[Collected data entries]
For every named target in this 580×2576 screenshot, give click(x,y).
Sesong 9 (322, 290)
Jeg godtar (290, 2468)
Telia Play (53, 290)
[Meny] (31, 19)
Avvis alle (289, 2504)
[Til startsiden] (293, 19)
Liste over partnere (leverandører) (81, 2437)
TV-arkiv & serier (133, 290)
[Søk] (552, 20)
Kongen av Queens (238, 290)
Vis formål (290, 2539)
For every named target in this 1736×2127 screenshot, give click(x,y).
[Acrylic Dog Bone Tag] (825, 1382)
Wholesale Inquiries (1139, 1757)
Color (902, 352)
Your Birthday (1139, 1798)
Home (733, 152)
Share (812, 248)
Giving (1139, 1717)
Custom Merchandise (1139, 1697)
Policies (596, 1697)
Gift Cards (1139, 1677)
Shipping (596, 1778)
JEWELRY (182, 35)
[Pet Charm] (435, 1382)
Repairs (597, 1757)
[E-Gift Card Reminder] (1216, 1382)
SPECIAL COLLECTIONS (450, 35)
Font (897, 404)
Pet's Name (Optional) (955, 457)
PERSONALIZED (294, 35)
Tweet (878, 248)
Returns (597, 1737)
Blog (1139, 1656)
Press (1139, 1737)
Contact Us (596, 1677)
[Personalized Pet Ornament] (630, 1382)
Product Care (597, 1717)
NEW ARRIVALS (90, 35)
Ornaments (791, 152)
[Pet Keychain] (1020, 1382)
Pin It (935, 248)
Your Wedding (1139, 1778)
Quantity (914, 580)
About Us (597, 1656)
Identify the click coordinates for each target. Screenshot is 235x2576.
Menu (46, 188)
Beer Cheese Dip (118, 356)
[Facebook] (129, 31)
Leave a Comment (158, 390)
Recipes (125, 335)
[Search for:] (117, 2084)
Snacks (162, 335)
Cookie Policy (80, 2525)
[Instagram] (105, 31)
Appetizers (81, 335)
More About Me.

• **Instructions to follow**:
Give the exact lines, and only those, from the line containing "[Til startsiden] (293, 19)" through the line containing "For every named target in this 1736×2127" in the entries above.

• **Written response**:
[Til startsiden] (293, 19)
Liste over partnere (leverandører) (81, 2437)
TV-arkiv & serier (133, 290)
[Søk] (552, 20)
Kongen av Queens (238, 290)
Vis formål (290, 2539)
For every named target in this 1736×2127 screenshot, give click(x,y).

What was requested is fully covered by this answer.